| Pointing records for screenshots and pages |

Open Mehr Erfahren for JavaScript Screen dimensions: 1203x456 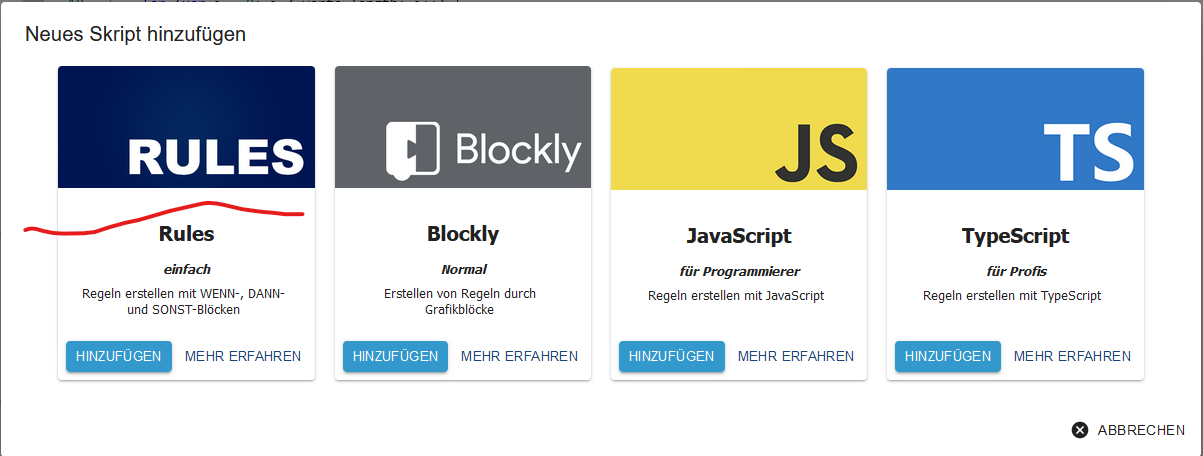point(796,357)
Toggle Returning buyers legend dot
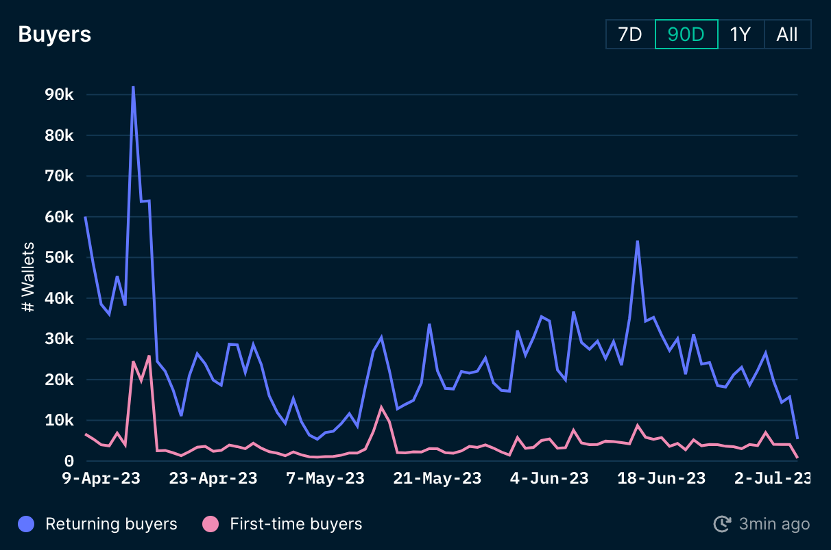This screenshot has width=832, height=550. [x=26, y=524]
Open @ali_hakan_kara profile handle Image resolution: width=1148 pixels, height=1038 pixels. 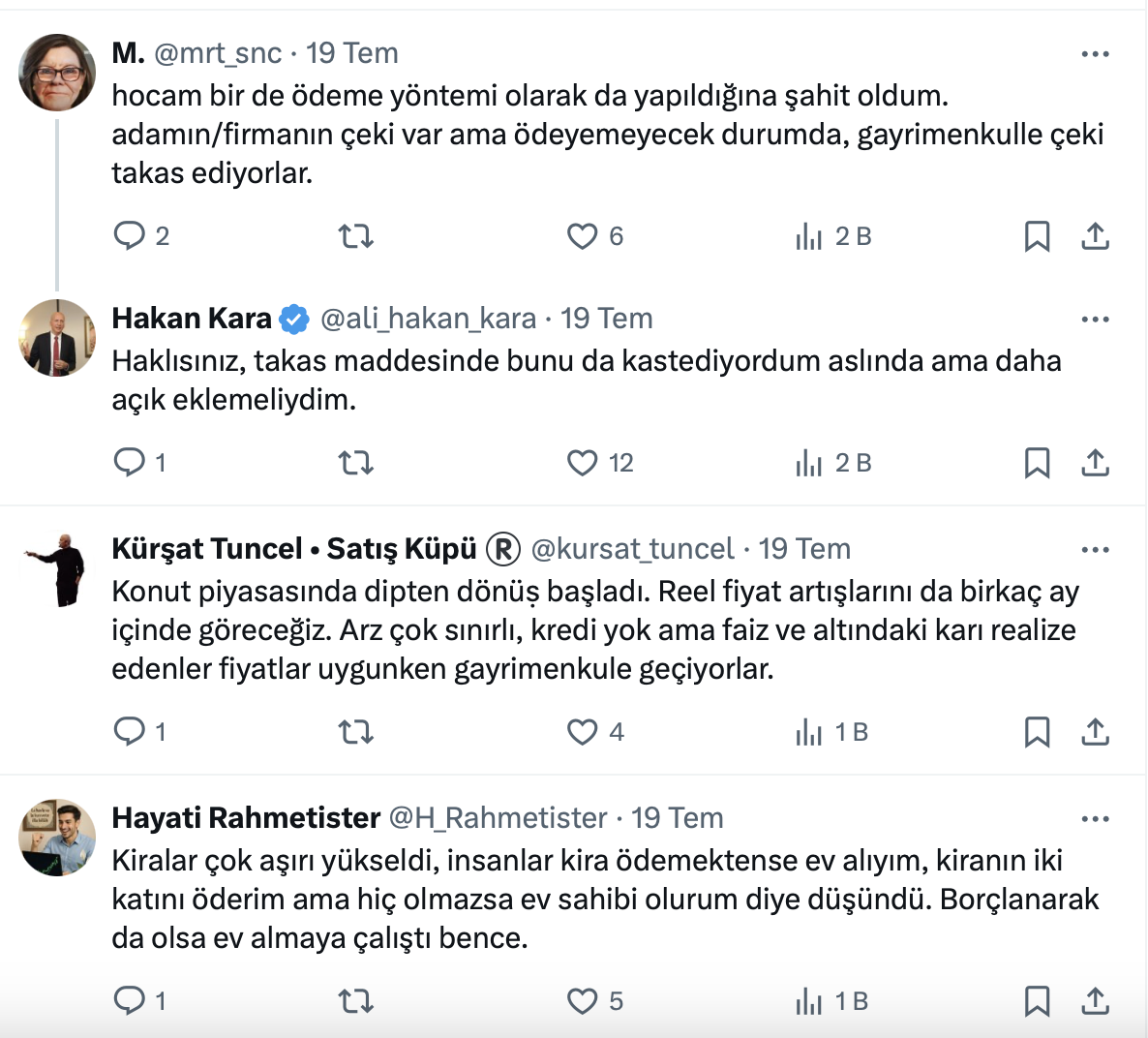click(428, 319)
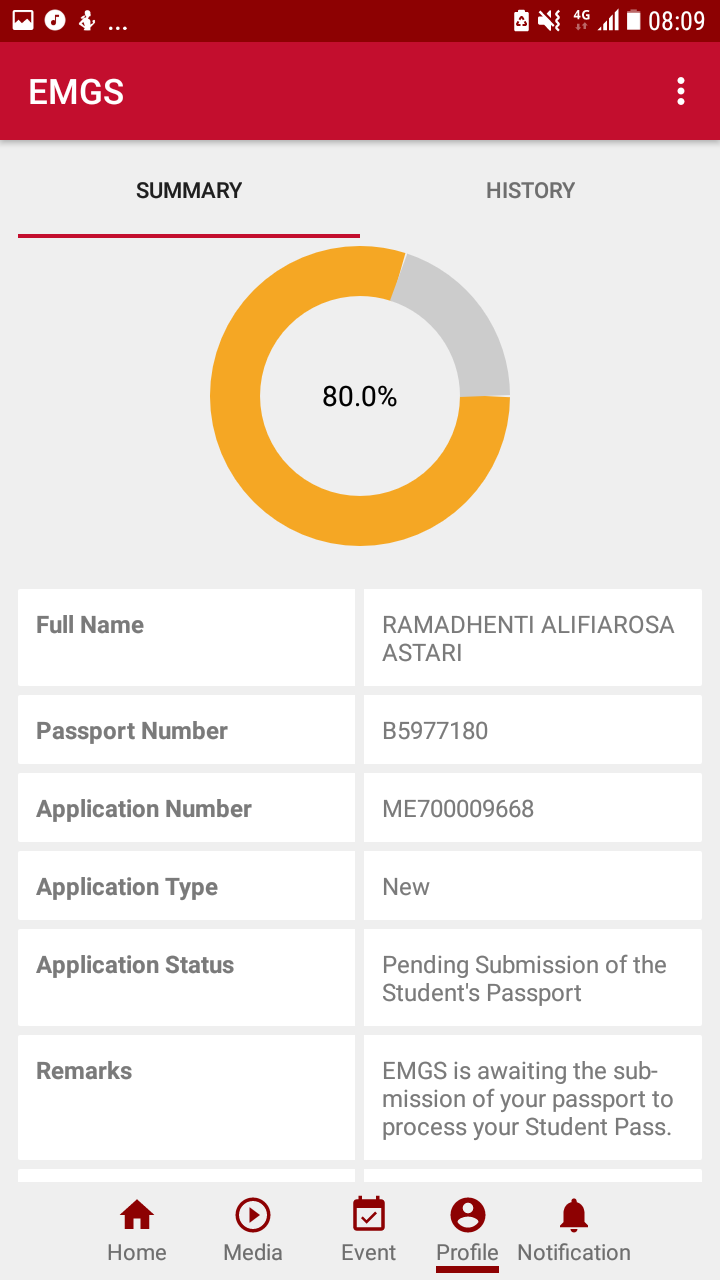Viewport: 720px width, 1280px height.
Task: Open the three-dot overflow menu
Action: (x=681, y=91)
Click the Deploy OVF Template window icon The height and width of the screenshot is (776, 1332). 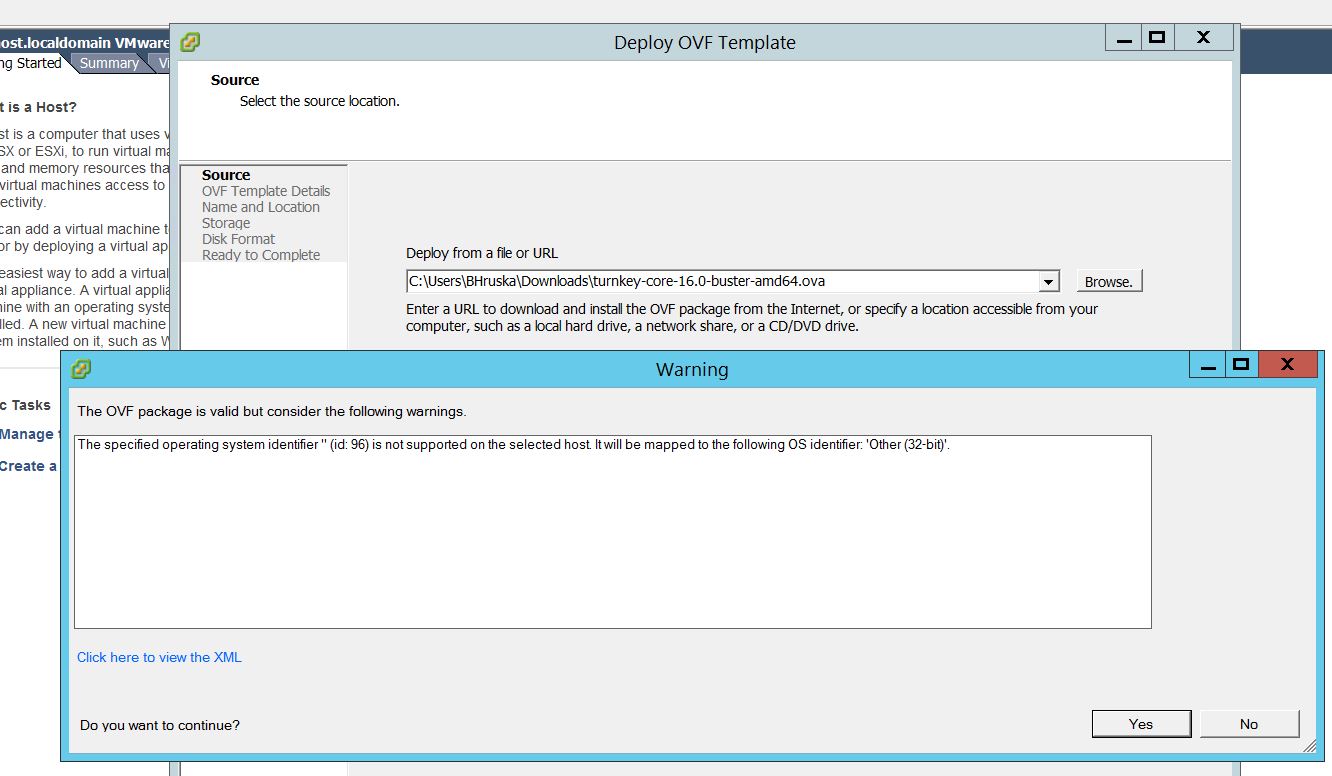[x=190, y=42]
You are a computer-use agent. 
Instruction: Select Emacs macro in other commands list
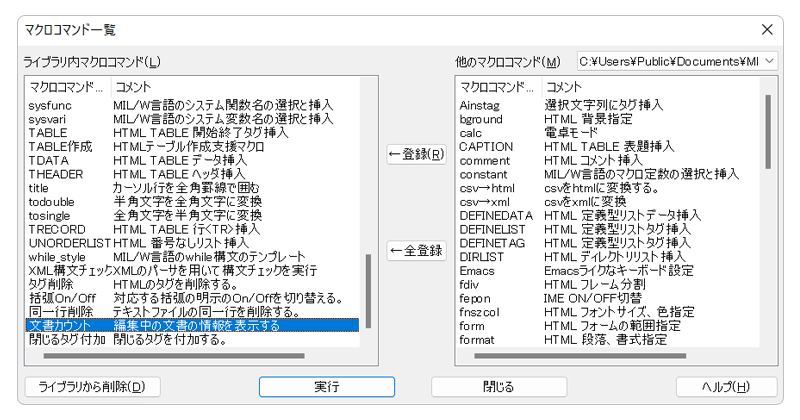click(x=476, y=270)
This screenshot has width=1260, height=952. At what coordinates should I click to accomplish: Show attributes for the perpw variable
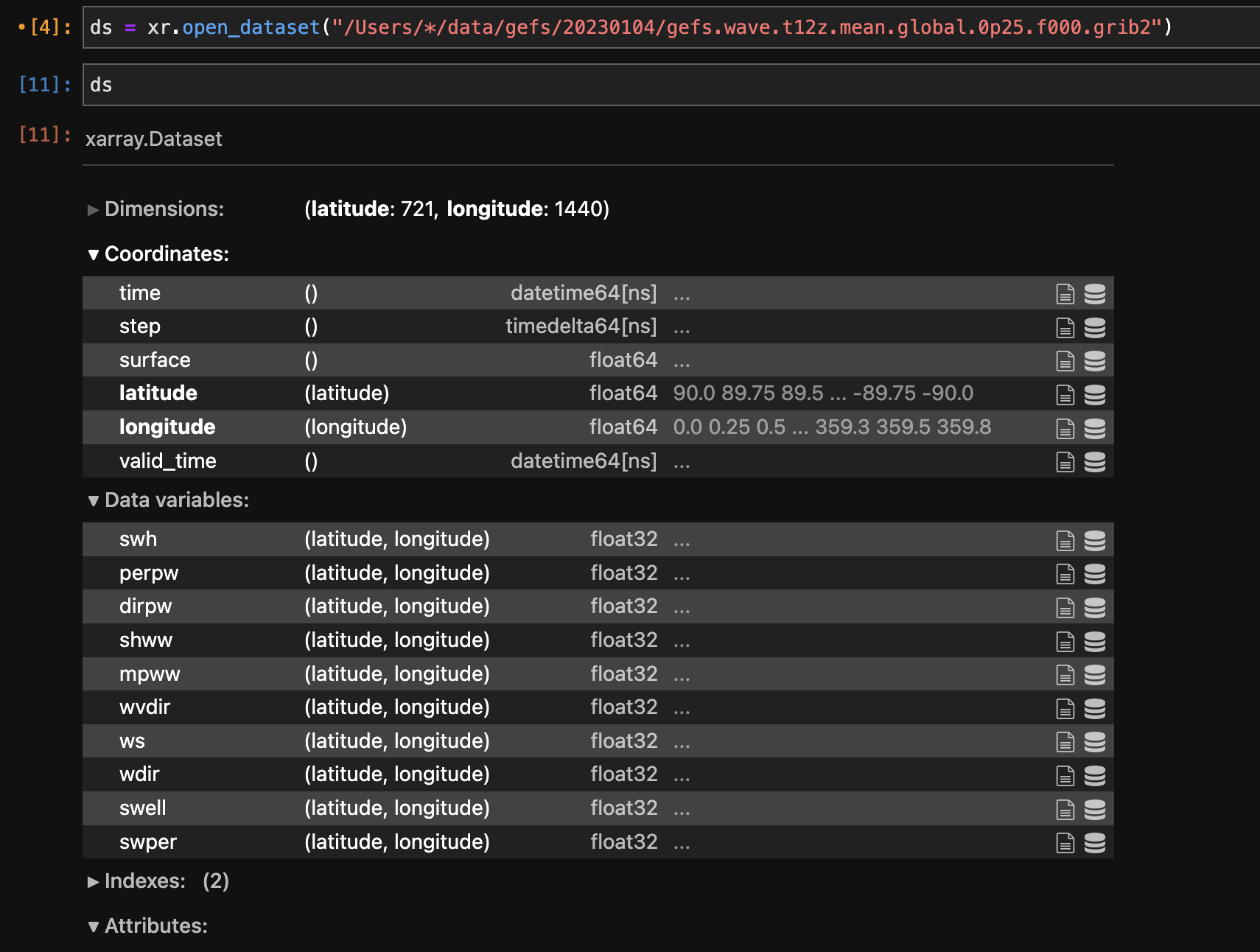coord(1065,573)
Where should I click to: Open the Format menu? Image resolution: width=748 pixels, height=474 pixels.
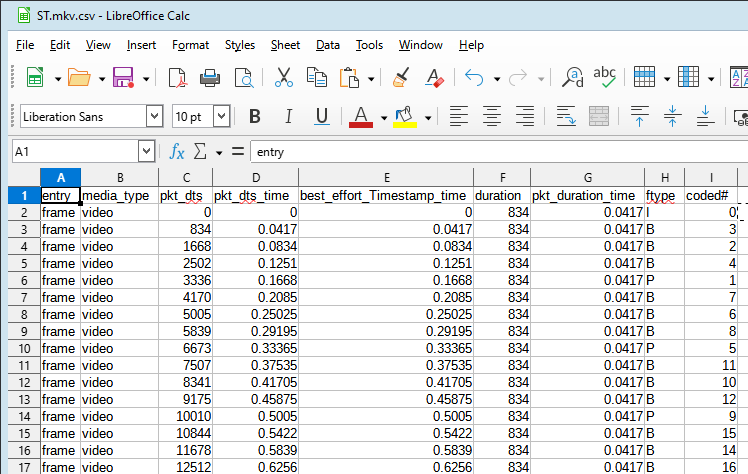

| CHALLENGE |
Rewrite the listing from the line containing "You are a computer-use agent." through the end of the listing, inclusive, with "Show" changed to "Display" and nothing else altered. Omit the pictures from your answer.

| TASK SOLUTION |
You are a computer-use agent. 
Instruction: Select Emacs macro in other commands list
click(x=476, y=270)
This screenshot has width=1260, height=952. At what coordinates should I click to accomplish: Display attributes for the perpw variable
coord(1065,573)
Where should I click to: Open the Format menu? Image resolution: width=748 pixels, height=474 pixels.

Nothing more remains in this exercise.